## GIVEN DATA:
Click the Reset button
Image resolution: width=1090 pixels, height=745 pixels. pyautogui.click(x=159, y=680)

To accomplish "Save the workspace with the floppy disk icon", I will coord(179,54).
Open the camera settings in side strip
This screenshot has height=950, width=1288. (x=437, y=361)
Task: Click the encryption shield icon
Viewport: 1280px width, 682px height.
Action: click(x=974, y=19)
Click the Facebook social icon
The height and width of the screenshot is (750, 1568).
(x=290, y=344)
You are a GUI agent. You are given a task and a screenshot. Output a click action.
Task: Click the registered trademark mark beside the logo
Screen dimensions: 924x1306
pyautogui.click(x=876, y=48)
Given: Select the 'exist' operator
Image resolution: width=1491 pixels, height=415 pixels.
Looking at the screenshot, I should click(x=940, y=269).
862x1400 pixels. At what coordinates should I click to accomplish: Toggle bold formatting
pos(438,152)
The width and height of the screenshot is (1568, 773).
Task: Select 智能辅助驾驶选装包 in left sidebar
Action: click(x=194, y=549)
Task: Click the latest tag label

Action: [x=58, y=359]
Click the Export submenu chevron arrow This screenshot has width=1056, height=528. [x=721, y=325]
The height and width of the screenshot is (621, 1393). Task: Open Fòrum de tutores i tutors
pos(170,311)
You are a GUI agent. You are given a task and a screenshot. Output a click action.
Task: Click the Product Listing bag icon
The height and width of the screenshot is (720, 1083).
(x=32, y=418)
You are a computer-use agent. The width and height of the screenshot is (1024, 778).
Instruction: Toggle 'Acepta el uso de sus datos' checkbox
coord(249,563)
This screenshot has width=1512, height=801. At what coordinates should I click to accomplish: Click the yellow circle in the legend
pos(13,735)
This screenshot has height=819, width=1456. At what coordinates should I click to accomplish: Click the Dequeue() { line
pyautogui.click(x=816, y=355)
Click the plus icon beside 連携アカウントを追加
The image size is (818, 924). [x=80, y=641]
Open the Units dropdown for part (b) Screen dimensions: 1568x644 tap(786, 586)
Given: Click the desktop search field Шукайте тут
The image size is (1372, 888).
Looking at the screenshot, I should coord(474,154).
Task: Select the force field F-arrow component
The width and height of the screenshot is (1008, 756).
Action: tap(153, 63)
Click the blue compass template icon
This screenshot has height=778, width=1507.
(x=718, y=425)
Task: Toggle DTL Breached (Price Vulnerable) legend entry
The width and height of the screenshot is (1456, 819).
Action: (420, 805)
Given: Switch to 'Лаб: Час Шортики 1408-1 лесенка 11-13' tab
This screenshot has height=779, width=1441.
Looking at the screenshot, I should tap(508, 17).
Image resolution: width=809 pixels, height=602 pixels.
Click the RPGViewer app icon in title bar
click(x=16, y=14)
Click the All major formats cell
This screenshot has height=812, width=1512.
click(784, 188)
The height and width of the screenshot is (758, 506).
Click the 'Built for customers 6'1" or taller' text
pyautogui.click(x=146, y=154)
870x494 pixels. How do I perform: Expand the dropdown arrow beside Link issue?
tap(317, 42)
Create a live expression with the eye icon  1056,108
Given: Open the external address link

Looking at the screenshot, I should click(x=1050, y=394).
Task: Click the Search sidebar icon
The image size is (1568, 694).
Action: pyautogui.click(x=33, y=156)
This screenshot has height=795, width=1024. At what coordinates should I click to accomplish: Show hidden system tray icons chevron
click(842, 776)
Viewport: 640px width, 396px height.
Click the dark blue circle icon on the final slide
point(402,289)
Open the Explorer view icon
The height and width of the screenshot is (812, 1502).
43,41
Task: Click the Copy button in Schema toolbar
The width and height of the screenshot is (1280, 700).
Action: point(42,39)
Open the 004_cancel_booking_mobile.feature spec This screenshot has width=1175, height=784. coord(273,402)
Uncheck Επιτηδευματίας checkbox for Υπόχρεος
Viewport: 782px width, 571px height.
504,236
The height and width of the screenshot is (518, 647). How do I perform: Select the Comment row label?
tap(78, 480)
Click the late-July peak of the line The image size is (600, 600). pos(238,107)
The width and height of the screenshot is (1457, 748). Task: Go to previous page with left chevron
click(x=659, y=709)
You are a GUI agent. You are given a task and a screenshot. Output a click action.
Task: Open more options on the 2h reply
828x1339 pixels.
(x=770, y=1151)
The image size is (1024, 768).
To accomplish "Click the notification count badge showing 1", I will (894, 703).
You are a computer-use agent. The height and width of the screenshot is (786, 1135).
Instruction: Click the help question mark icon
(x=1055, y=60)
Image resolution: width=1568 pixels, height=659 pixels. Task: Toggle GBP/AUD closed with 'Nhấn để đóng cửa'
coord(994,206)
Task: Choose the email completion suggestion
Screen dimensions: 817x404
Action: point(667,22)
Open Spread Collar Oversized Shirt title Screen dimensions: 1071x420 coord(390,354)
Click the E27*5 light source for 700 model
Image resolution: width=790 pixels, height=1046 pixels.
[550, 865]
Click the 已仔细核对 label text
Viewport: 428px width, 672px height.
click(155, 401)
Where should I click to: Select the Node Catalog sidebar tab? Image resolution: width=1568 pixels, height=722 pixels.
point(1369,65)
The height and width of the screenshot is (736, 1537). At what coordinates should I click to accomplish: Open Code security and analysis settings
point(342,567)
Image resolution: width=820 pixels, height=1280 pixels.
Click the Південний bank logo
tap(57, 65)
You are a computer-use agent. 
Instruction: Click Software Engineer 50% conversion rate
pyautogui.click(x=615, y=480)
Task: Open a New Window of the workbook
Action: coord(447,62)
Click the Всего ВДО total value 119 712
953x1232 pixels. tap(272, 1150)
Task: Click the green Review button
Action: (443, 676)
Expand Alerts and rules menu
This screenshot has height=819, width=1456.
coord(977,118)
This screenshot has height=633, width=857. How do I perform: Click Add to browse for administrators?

## WHAT YOU SHOULD DO:
Could you repeat the material word for word, starting at the line containing "Open the camera settings in side strip" and ending at the line containing "pos(13,735)", with both of those lines included?

## CORRECT ANSWER:
Open the camera settings in side strip
This screenshot has height=950, width=1288. (x=437, y=361)
Task: Click the encryption shield icon
Viewport: 1280px width, 682px height.
Action: click(x=974, y=19)
Click the Facebook social icon
The height and width of the screenshot is (750, 1568).
(x=290, y=344)
You are a GUI agent. You are given a task and a screenshot. Output a click action.
Task: Click the registered trademark mark beside the logo
Screen dimensions: 924x1306
pyautogui.click(x=876, y=48)
Given: Select the 'exist' operator
Image resolution: width=1491 pixels, height=415 pixels.
Looking at the screenshot, I should click(x=940, y=269).
862x1400 pixels. At what coordinates should I click to accomplish: Toggle bold formatting
pos(438,152)
The width and height of the screenshot is (1568, 773).
Task: Select 智能辅助驾驶选装包 in left sidebar
Action: click(x=194, y=549)
Task: Click the latest tag label

Action: [x=58, y=359]
Click the Export submenu chevron arrow This screenshot has width=1056, height=528. [x=721, y=325]
The height and width of the screenshot is (621, 1393). Task: Open Fòrum de tutores i tutors
pos(170,311)
You are a GUI agent. You are given a task and a screenshot. Output a click action.
Task: Click the Product Listing bag icon
The height and width of the screenshot is (720, 1083).
(x=32, y=418)
You are a computer-use agent. The width and height of the screenshot is (1024, 778).
Instruction: Toggle 'Acepta el uso de sus datos' checkbox
coord(249,563)
This screenshot has width=1512, height=801. At what coordinates should I click to accomplish: Click the yellow circle in the legend
pos(13,735)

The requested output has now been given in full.